■ Challenge ■
Substitute "side panel" for every occurrence of "sidebar" throughout the material below and reproduce all of it, leaving everything else unchanged.

■ Source records ■
□ □ □

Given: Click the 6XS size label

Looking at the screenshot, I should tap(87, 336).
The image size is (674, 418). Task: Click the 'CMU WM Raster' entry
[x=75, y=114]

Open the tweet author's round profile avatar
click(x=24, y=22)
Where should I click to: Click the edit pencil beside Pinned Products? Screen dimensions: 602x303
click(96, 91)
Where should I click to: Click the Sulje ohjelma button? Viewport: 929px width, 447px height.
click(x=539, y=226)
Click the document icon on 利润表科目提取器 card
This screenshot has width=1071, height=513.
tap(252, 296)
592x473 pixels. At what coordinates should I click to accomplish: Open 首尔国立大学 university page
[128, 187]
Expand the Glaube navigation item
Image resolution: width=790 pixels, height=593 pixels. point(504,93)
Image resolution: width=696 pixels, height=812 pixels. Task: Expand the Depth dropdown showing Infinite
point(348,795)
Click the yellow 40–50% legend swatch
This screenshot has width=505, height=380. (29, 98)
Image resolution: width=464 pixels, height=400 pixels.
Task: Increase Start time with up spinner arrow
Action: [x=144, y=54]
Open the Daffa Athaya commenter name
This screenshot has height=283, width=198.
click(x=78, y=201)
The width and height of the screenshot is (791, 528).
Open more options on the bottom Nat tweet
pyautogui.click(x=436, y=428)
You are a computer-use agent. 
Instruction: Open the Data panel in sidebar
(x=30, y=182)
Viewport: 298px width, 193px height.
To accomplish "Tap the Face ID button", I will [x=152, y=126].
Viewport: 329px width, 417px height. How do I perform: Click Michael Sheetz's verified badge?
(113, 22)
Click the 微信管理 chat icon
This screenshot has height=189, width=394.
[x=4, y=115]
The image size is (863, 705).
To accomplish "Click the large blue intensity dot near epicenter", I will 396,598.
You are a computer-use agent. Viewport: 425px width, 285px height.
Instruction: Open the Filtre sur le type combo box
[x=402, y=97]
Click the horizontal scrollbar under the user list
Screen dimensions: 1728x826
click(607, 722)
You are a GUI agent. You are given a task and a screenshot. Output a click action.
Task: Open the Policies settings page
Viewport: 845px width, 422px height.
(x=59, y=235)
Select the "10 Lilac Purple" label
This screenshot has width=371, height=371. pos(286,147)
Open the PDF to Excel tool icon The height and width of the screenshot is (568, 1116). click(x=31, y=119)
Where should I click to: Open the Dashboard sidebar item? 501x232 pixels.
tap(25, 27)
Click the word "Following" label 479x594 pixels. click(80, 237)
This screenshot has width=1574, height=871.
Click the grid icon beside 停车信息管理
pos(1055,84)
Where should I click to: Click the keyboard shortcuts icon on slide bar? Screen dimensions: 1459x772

□ □ □

■ Completed exercise ■
Given: Click the 6XS size label

Looking at the screenshot, I should tap(87, 336).
The image size is (674, 418). Task: Click the 'CMU WM Raster' entry
[x=75, y=114]

Open the tweet author's round profile avatar
click(x=24, y=22)
Where should I click to: Click the edit pencil beside Pinned Products? Screen dimensions: 602x303
click(96, 91)
Where should I click to: Click the Sulje ohjelma button? Viewport: 929px width, 447px height.
click(x=539, y=226)
Click the document icon on 利润表科目提取器 card
This screenshot has width=1071, height=513.
tap(252, 296)
592x473 pixels. At what coordinates should I click to accomplish: Open 首尔国立大学 university page
[128, 187]
Expand the Glaube navigation item
Image resolution: width=790 pixels, height=593 pixels. point(504,93)
Image resolution: width=696 pixels, height=812 pixels. Task: Expand the Depth dropdown showing Infinite
point(348,795)
Click the yellow 40–50% legend swatch
This screenshot has width=505, height=380. (29, 98)
Image resolution: width=464 pixels, height=400 pixels.
Task: Increase Start time with up spinner arrow
Action: [x=144, y=54]
Open the Daffa Athaya commenter name
This screenshot has height=283, width=198.
click(x=78, y=201)
The width and height of the screenshot is (791, 528).
Open more options on the bottom Nat tweet
pyautogui.click(x=436, y=428)
You are a computer-use agent. 
Instruction: Open the Data panel in side panel
(x=30, y=182)
Viewport: 298px width, 193px height.
To accomplish "Tap the Face ID button", I will [x=152, y=126].
Viewport: 329px width, 417px height. How do I perform: Click Michael Sheetz's verified badge?
(113, 22)
Click the 微信管理 chat icon
This screenshot has height=189, width=394.
[x=4, y=115]
The image size is (863, 705).
To accomplish "Click the large blue intensity dot near epicenter", I will 396,598.
You are a computer-use agent. Viewport: 425px width, 285px height.
Instruction: Open the Filtre sur le type combo box
[x=402, y=97]
Click the horizontal scrollbar under the user list
Screen dimensions: 1728x826
click(607, 722)
You are a GUI agent. You are given a task and a screenshot. Output a click action.
Task: Open the Policies settings page
Viewport: 845px width, 422px height.
(x=59, y=235)
Select the "10 Lilac Purple" label
This screenshot has width=371, height=371. pos(286,147)
Open the PDF to Excel tool icon The height and width of the screenshot is (568, 1116). click(x=31, y=119)
Where should I click to: Open the Dashboard side panel item? 501x232 pixels.
tap(25, 27)
Click the word "Following" label 479x594 pixels. click(80, 237)
This screenshot has width=1574, height=871.
Click the grid icon beside 停车信息管理
pos(1055,84)
Where should I click to: Click the keyboard shortcuts icon on slide bar? Screen dimensions: 1459x772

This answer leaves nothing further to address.